*EXERCISE INPUTS*.
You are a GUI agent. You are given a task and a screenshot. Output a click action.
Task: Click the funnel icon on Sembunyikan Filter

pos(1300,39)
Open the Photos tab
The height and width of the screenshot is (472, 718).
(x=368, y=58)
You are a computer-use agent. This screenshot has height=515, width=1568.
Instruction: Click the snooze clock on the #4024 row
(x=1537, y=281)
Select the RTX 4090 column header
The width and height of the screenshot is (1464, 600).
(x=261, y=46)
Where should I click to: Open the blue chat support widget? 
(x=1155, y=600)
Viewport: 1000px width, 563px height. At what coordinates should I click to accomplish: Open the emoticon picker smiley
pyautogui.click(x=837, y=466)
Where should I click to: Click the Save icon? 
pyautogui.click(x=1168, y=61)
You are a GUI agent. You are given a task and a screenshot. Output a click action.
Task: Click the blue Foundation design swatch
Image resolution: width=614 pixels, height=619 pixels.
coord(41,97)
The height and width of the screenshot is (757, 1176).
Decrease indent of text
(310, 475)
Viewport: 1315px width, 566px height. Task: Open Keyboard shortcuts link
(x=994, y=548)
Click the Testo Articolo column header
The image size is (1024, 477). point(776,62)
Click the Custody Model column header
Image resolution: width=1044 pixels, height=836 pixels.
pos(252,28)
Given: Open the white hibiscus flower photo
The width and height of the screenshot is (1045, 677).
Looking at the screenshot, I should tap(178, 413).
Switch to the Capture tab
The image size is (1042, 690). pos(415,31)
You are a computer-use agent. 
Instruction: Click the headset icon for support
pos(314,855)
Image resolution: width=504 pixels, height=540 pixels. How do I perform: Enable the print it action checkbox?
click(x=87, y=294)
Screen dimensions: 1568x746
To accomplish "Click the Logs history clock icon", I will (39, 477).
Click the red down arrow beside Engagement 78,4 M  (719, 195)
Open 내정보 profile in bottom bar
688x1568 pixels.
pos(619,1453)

*TASK OBJECTIVE*.
Copy out each line of the entries that holds "agent".

*EXERCISE ANSWER*.
You are a GUI agent. You are given a task and a screenshot. Output a click action.
You are a computer-use agent. This screenshot has height=515, width=1568.
You are a GUI agent. You are given a task and a screenshot. Output a click action.
You are a computer-use agent. 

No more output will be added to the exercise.